:: Provided records ::
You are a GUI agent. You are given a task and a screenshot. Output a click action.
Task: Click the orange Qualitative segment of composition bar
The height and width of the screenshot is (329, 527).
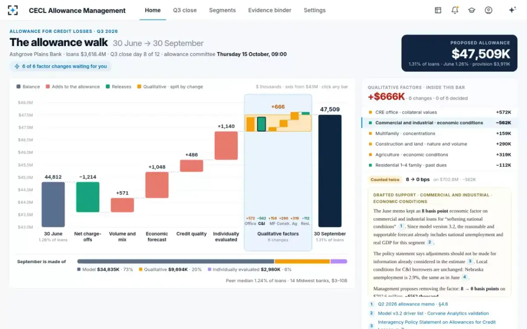click(x=302, y=261)
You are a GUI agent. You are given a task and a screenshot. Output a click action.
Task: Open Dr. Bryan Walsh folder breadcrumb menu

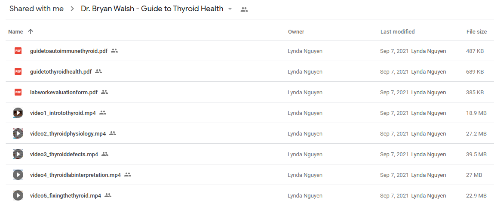[152, 9]
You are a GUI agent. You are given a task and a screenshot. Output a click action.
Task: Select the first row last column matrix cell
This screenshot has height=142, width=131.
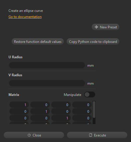(82, 105)
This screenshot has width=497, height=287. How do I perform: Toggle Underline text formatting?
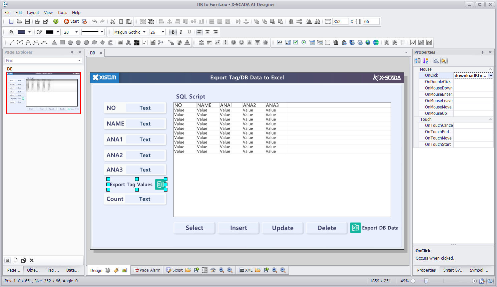[x=189, y=32]
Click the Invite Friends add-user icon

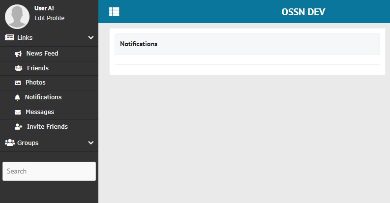(18, 127)
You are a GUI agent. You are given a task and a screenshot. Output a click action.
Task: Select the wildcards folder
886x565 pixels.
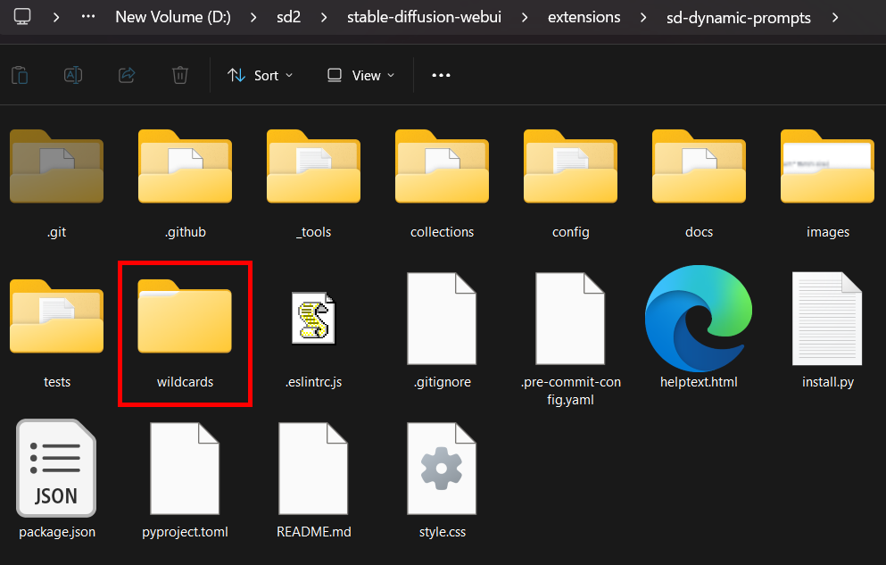[185, 332]
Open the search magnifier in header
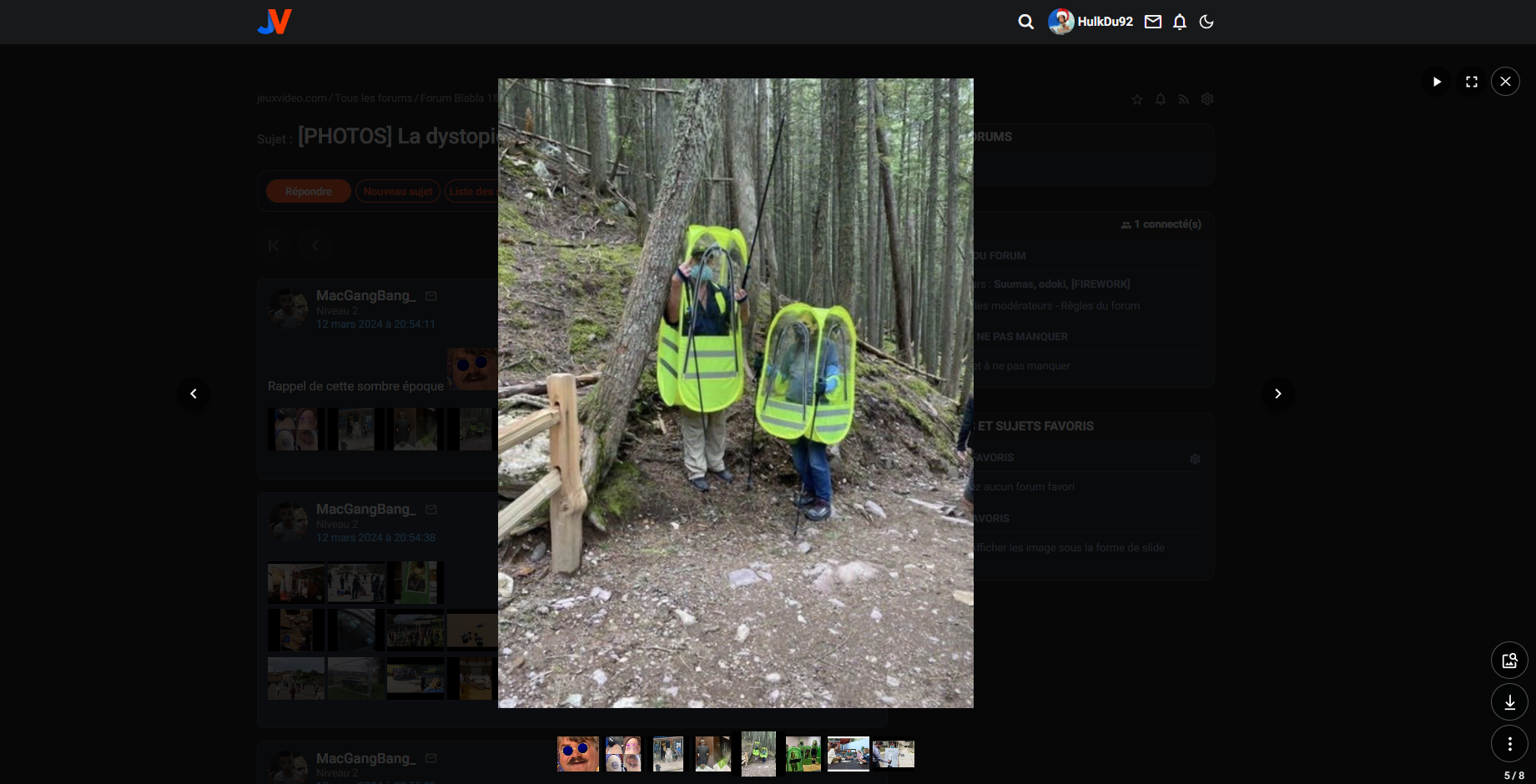This screenshot has width=1536, height=784. coord(1025,22)
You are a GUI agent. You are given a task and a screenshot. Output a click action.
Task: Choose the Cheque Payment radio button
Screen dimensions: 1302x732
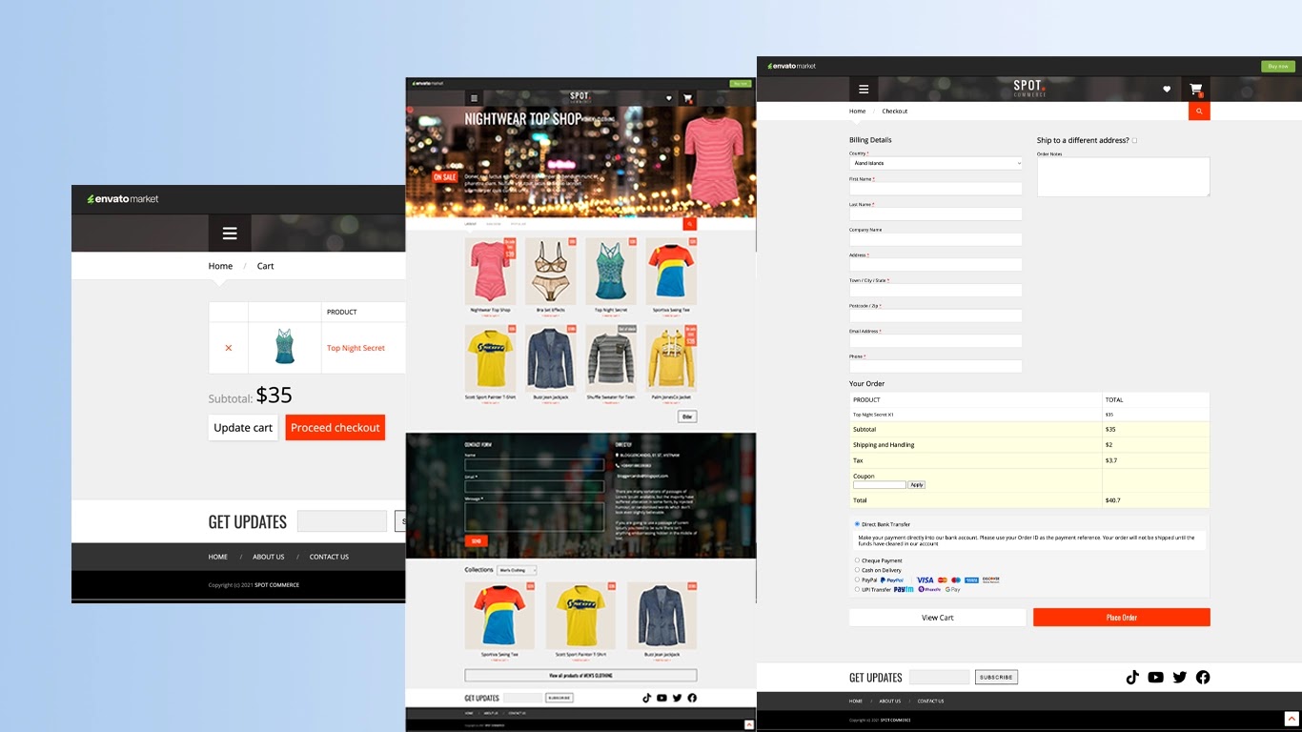857,560
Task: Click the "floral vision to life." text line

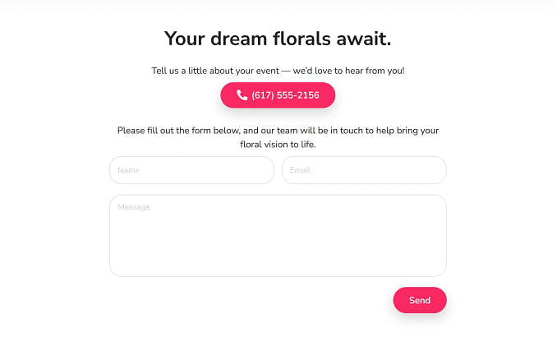Action: point(278,144)
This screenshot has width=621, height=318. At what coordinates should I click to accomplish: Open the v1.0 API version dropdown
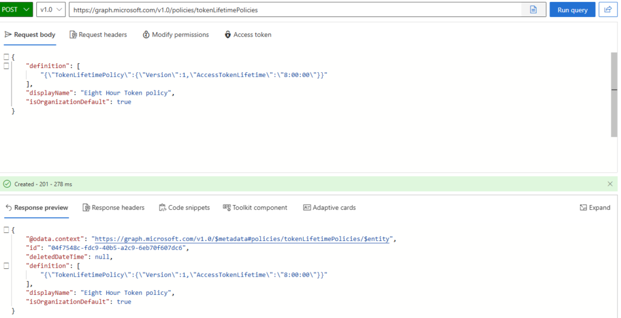point(51,10)
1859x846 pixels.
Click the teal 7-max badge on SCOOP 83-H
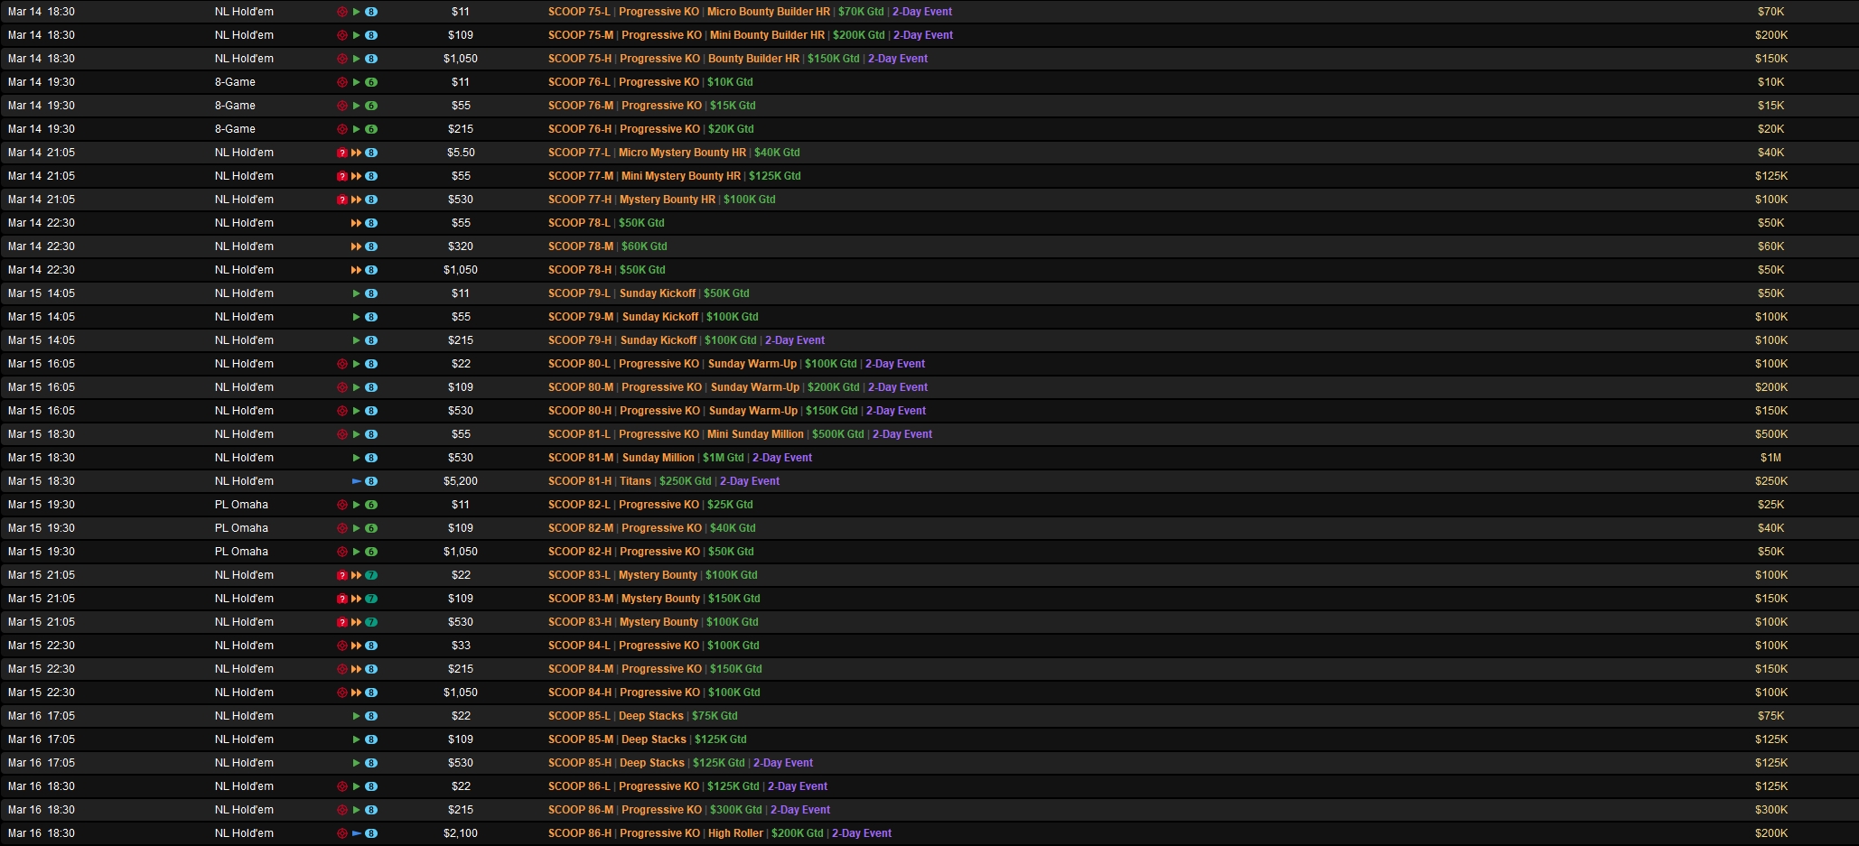tap(371, 622)
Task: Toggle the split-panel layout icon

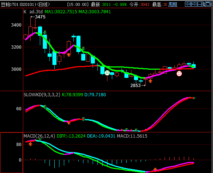Action: tap(201, 4)
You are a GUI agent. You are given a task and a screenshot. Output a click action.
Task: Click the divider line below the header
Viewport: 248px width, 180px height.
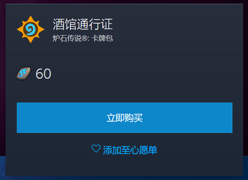click(124, 54)
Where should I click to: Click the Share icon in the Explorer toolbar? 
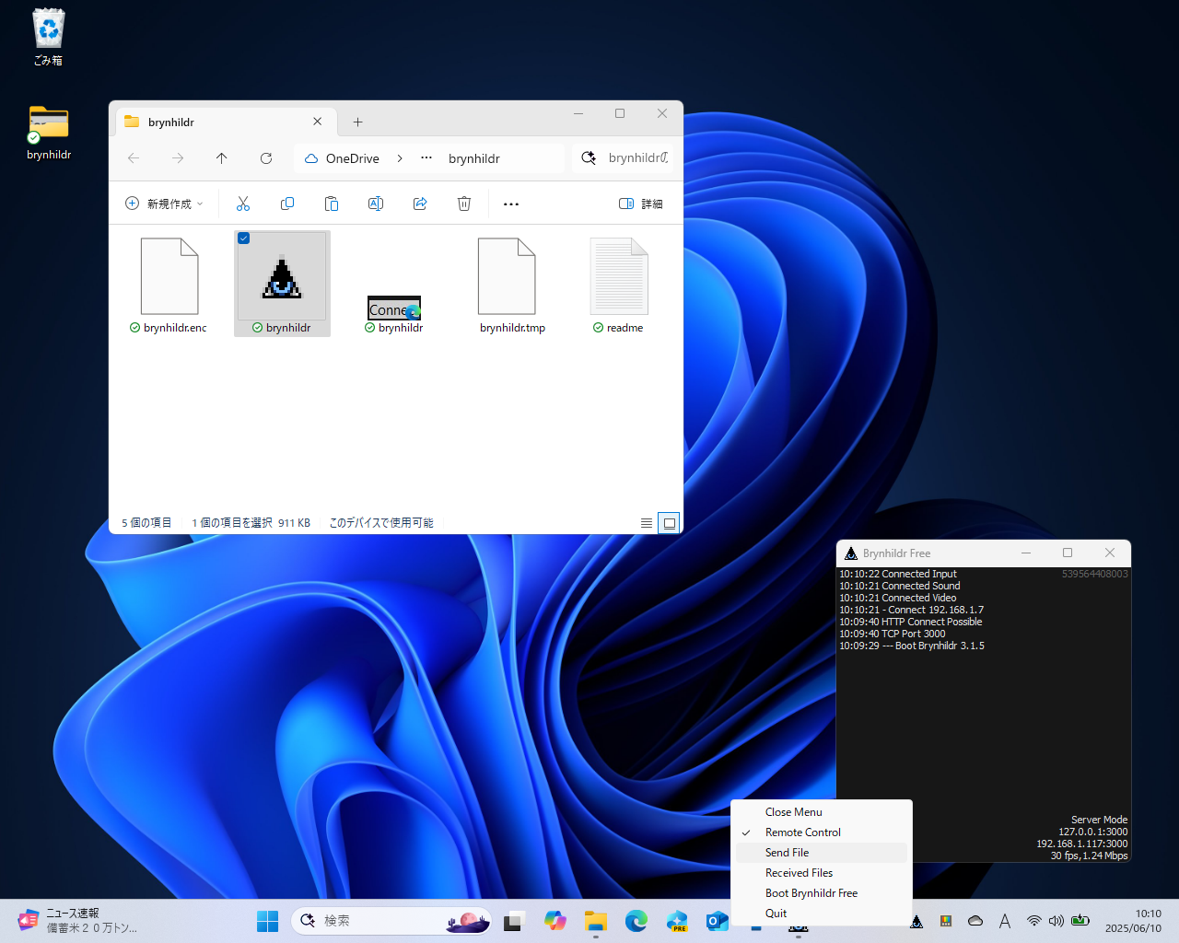pos(420,204)
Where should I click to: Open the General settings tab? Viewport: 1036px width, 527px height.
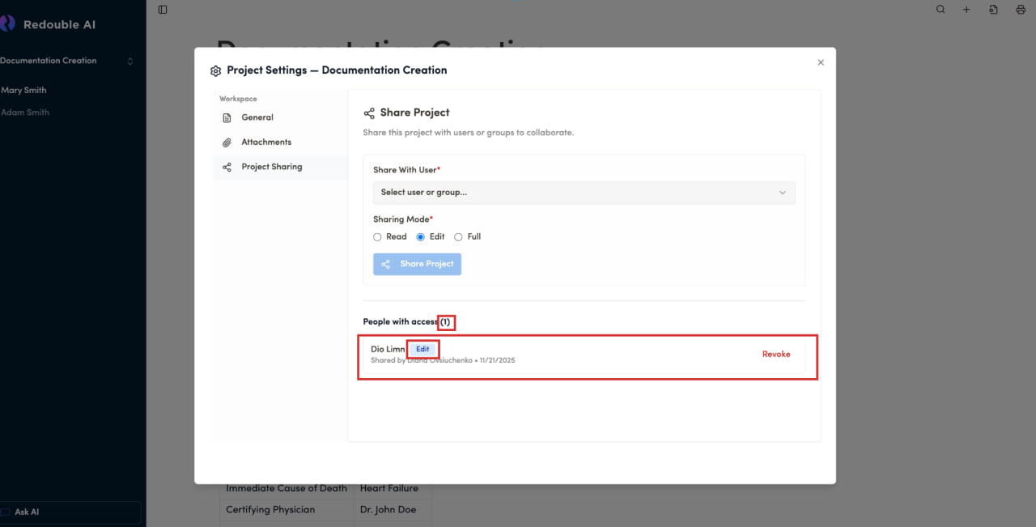point(257,117)
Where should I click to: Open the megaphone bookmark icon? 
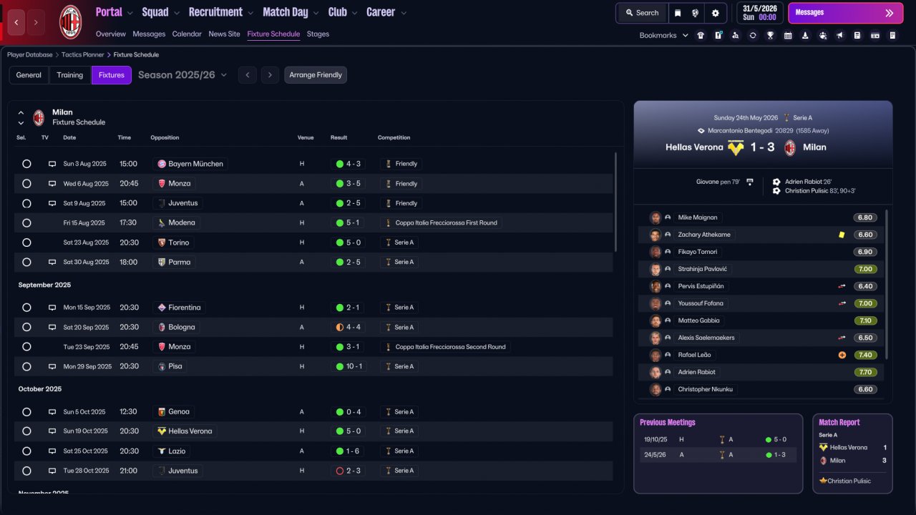(840, 35)
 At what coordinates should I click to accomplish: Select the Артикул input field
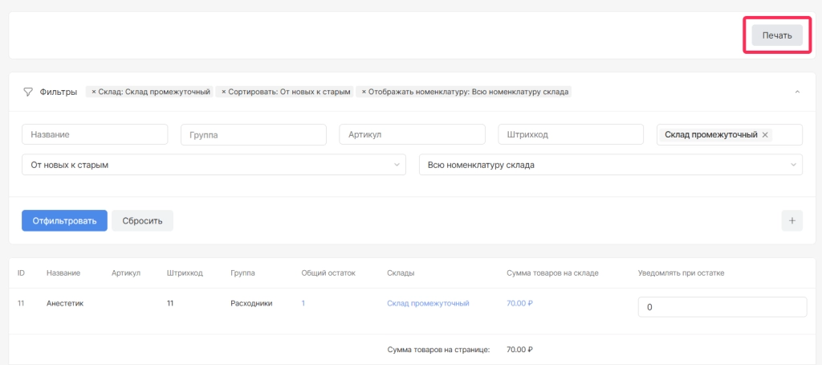(x=412, y=135)
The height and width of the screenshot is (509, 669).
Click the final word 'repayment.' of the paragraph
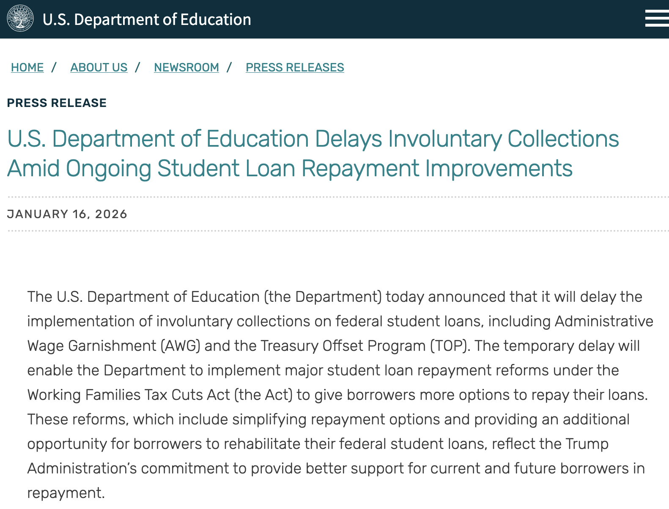coord(66,493)
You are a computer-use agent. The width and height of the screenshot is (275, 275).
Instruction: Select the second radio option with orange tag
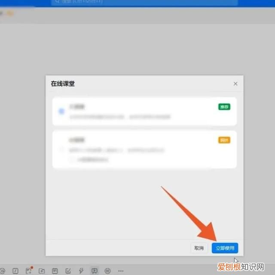point(61,150)
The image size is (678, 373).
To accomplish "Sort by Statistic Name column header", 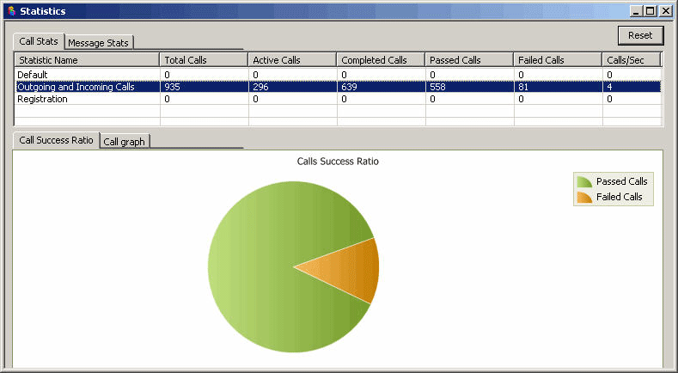I will [x=87, y=60].
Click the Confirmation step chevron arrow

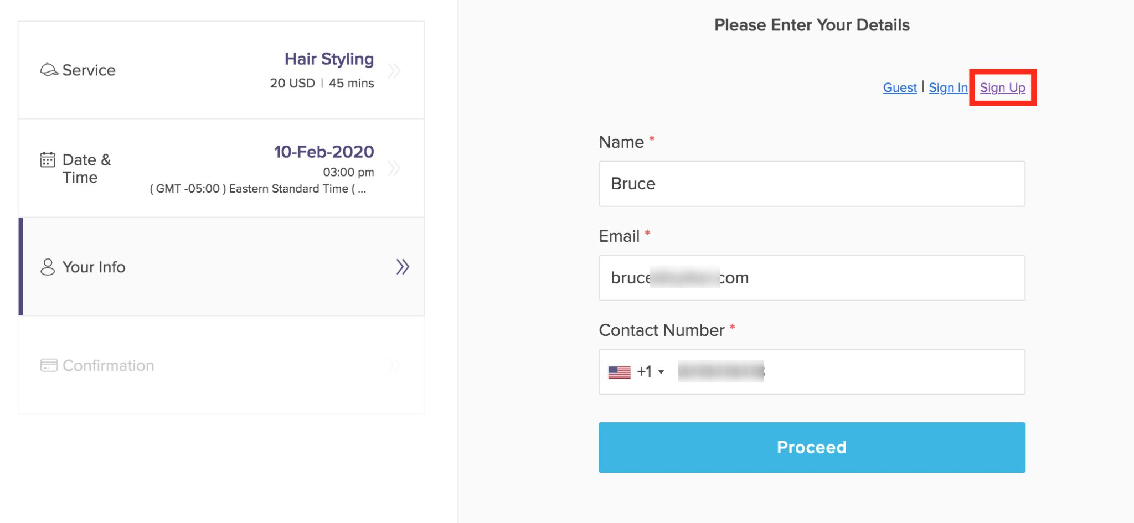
:::
● How to complete this task:
Starting at the line above with "This screenshot has width=497, height=287.", output every line exactly up to and including the line with "The image size is (678, 373).", but none of the pictures.

● Response to the task:
This screenshot has width=497, height=287. How do I perform: Toggle Underline text formatting?
[x=189, y=32]
Click the Invite Friends add-user icon

(18, 127)
You are a GUI agent. You are given a task and a screenshot. Output a click action.
Task: Select the wildcards folder
886x565 pixels.
[185, 332]
Open the search magnifier in header
This screenshot has width=1536, height=784. coord(1025,22)
You are a GUI agent. You are given a task and a screenshot. Output a click action.
Task: Choose the Cheque Payment radio button
Screen dimensions: 1302x732
857,560
Task: Click the "floral vision to life." text line

Action: point(278,144)
This screenshot has width=621, height=318. At what coordinates should I click to accomplish: Open the v1.0 API version dropdown
point(51,10)
1859x846 pixels.
Click the teal 7-max badge on SCOOP 83-H
tap(371, 622)
Task: Toggle the split-panel layout icon

Action: tap(201, 4)
You are a GUI agent. You are given a task and a screenshot. Output a click action.
Task: Click the divider line below the header
Viewport: 248px width, 180px height.
click(124, 54)
Where should I click to: Click the Share icon in the Explorer toolbar? 
pos(420,204)
Where should I click to: Open the General settings tab? Viewport: 1036px width, 527px height.
point(257,117)
Where should I click to: Open the megaphone bookmark icon? 
(840, 35)
 At what coordinates should I click to accomplish: Select the Артикул input field
(x=412, y=135)
The height and width of the screenshot is (509, 669).
Click the final word 'repayment.' of the paragraph
coord(66,493)
You are a computer-use agent. The width and height of the screenshot is (275, 275).
Instruction: Select the second radio option with orange tag
point(61,150)
The image size is (678, 373).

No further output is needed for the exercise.